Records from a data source
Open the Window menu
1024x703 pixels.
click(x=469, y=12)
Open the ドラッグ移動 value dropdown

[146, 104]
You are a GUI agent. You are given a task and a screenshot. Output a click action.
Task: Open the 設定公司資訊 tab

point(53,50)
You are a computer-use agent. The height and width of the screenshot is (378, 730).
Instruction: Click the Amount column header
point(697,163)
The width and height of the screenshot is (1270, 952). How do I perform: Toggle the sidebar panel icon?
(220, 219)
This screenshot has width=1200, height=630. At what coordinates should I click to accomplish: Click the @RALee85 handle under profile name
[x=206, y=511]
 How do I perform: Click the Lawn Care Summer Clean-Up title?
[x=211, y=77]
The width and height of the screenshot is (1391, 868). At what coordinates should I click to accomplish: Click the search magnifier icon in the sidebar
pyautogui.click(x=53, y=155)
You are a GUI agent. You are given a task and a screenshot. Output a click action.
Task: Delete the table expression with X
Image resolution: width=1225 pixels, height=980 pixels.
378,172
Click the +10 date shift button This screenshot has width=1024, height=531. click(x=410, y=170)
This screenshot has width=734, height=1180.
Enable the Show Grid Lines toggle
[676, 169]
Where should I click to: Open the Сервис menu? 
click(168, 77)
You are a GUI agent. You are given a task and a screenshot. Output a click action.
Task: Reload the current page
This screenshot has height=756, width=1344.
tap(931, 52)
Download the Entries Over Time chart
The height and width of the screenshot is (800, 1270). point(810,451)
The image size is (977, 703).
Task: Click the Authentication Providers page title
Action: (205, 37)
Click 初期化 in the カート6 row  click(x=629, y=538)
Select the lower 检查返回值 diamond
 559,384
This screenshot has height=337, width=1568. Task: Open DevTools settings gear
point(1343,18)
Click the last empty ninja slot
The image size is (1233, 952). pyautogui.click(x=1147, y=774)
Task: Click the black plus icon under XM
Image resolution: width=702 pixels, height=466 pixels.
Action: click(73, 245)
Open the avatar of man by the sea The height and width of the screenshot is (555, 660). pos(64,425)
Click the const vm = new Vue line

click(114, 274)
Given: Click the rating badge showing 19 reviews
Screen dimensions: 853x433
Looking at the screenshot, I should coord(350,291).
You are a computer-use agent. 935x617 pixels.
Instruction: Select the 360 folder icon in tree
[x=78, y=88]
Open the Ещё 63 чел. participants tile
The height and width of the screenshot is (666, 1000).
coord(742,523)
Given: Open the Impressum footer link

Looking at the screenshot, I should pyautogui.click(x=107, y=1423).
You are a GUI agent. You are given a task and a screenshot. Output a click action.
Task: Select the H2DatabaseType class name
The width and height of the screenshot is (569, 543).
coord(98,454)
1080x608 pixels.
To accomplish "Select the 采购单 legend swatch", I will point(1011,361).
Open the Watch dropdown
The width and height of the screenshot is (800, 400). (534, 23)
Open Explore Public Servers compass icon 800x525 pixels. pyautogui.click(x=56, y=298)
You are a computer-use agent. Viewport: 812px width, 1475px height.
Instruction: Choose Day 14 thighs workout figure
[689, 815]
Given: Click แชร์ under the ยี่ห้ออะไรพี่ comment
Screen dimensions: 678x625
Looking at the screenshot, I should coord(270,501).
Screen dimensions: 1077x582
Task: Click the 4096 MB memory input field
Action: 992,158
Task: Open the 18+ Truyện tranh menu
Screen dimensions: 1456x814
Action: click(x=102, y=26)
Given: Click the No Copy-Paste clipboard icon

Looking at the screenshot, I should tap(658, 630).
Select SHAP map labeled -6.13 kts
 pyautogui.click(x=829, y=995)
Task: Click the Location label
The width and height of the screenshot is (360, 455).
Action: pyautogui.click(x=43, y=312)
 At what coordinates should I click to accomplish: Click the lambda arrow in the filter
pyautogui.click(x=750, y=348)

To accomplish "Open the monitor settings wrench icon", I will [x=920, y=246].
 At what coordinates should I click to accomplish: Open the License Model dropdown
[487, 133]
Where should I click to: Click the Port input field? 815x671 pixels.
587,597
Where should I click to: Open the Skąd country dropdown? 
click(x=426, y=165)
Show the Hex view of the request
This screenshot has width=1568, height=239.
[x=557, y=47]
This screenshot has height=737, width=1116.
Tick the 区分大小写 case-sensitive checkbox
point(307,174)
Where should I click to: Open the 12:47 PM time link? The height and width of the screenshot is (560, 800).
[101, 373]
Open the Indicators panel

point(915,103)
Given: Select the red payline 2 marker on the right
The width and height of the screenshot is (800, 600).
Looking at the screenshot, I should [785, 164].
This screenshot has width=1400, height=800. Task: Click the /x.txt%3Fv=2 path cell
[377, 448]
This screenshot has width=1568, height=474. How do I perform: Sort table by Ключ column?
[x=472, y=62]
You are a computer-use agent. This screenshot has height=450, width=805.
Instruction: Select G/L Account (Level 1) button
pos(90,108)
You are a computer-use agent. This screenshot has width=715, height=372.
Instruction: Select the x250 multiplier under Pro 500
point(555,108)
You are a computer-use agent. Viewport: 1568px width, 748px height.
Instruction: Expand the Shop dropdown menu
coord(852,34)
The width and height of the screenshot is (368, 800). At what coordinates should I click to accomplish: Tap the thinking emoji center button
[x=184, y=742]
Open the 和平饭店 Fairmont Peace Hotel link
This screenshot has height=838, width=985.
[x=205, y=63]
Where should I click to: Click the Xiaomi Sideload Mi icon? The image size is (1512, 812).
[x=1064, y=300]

### [Work to be completed]
Repeat the entries shown above, every one, word for word.

### [Exercise output]
Open the Window menu
1024x703 pixels.
click(x=469, y=12)
Open the ドラッグ移動 value dropdown

[146, 104]
You are a GUI agent. You are given a task and a screenshot. Output a click action.
Task: Open the 設定公司資訊 tab

point(53,50)
You are a computer-use agent. The height and width of the screenshot is (378, 730).
Instruction: Click the Amount column header
point(697,163)
The width and height of the screenshot is (1270, 952). How do I perform: Toggle the sidebar panel icon?
(220, 219)
This screenshot has width=1200, height=630. At what coordinates should I click to accomplish: Click the @RALee85 handle under profile name
[x=206, y=511]
 How do I perform: Click the Lawn Care Summer Clean-Up title?
[x=211, y=77]
The width and height of the screenshot is (1391, 868). At what coordinates should I click to accomplish: Click the search magnifier icon in the sidebar
pyautogui.click(x=53, y=155)
You are a GUI agent. You are given a task and a screenshot. Output a click action.
Task: Delete the table expression with X
Image resolution: width=1225 pixels, height=980 pixels.
378,172
Click the +10 date shift button This screenshot has width=1024, height=531. click(x=410, y=170)
This screenshot has width=734, height=1180.
Enable the Show Grid Lines toggle
[676, 169]
Where should I click to: Open the Сервис menu? 
click(168, 77)
You are a GUI agent. You are given a task and a screenshot. Output a click action.
Task: Reload the current page
This screenshot has height=756, width=1344.
tap(931, 52)
Download the Entries Over Time chart
The height and width of the screenshot is (800, 1270). point(810,451)
The image size is (977, 703).
Task: Click the Authentication Providers page title
Action: (205, 37)
Click 初期化 in the カート6 row  click(x=629, y=538)
Select the lower 检查返回值 diamond
 559,384
This screenshot has height=337, width=1568. Task: Open DevTools settings gear
point(1343,18)
Click the last empty ninja slot
The image size is (1233, 952). pyautogui.click(x=1147, y=774)
Task: Click the black plus icon under XM
Image resolution: width=702 pixels, height=466 pixels.
Action: click(73, 245)
Open the avatar of man by the sea The height and width of the screenshot is (555, 660). pos(64,425)
Click the const vm = new Vue line

click(114, 274)
Given: Click the rating badge showing 19 reviews
Screen dimensions: 853x433
Looking at the screenshot, I should coord(350,291).
You are a computer-use agent. 935x617 pixels.
Instruction: Select the 360 folder icon in tree
[x=78, y=88]
Open the Ещё 63 чел. participants tile
The height and width of the screenshot is (666, 1000).
coord(742,523)
Given: Open the Impressum footer link

Looking at the screenshot, I should pyautogui.click(x=107, y=1423).
You are a GUI agent. You are given a task and a screenshot. Output a click action.
Task: Select the H2DatabaseType class name
The width and height of the screenshot is (569, 543).
coord(98,454)
1080x608 pixels.
To accomplish "Select the 采购单 legend swatch", I will point(1011,361).
Open the Watch dropdown
The width and height of the screenshot is (800, 400). (534, 23)
Open Explore Public Servers compass icon 800x525 pixels. pyautogui.click(x=56, y=298)
You are a computer-use agent. Viewport: 812px width, 1475px height.
Instruction: Choose Day 14 thighs workout figure
[689, 815]
Given: Click แชร์ under the ยี่ห้ออะไรพี่ comment
Screen dimensions: 678x625
Looking at the screenshot, I should coord(270,501).
Screen dimensions: 1077x582
Task: Click the 4096 MB memory input field
Action: 992,158
Task: Open the 18+ Truyện tranh menu
Screen dimensions: 1456x814
Action: click(x=102, y=26)
Given: Click the No Copy-Paste clipboard icon

Looking at the screenshot, I should tap(658, 630).
Select SHAP map labeled -6.13 kts
 pyautogui.click(x=829, y=995)
Task: Click the Location label
The width and height of the screenshot is (360, 455).
Action: pyautogui.click(x=43, y=312)
 At what coordinates should I click to accomplish: Click the lambda arrow in the filter
pyautogui.click(x=750, y=348)

To accomplish "Open the monitor settings wrench icon", I will [x=920, y=246].
 At what coordinates should I click to accomplish: Open the License Model dropdown
[487, 133]
Where should I click to: Click the Port input field? 815x671 pixels.
587,597
Where should I click to: Open the Skąd country dropdown? 
click(x=426, y=165)
Show the Hex view of the request
This screenshot has width=1568, height=239.
[x=557, y=47]
This screenshot has height=737, width=1116.
Tick the 区分大小写 case-sensitive checkbox
point(307,174)
Where should I click to: Open the 12:47 PM time link? The height and width of the screenshot is (560, 800).
[101, 373]
Open the Indicators panel

point(915,103)
Given: Select the red payline 2 marker on the right
The width and height of the screenshot is (800, 600).
Looking at the screenshot, I should [785, 164].
This screenshot has width=1400, height=800. Task: Click the /x.txt%3Fv=2 path cell
[377, 448]
This screenshot has width=1568, height=474. How do I perform: Sort table by Ключ column?
[x=472, y=62]
You are a computer-use agent. This screenshot has height=450, width=805.
Instruction: Select G/L Account (Level 1) button
pos(90,108)
You are a computer-use agent. This screenshot has width=715, height=372.
Instruction: Select the x250 multiplier under Pro 500
point(555,108)
You are a computer-use agent. Viewport: 1568px width, 748px height.
Instruction: Expand the Shop dropdown menu
coord(852,34)
The width and height of the screenshot is (368, 800). At what coordinates should I click to accomplish: Tap the thinking emoji center button
[x=184, y=742]
Open the 和平饭店 Fairmont Peace Hotel link
This screenshot has height=838, width=985.
[x=205, y=63]
Where should I click to: Click the Xiaomi Sideload Mi icon? The image size is (1512, 812).
[x=1064, y=300]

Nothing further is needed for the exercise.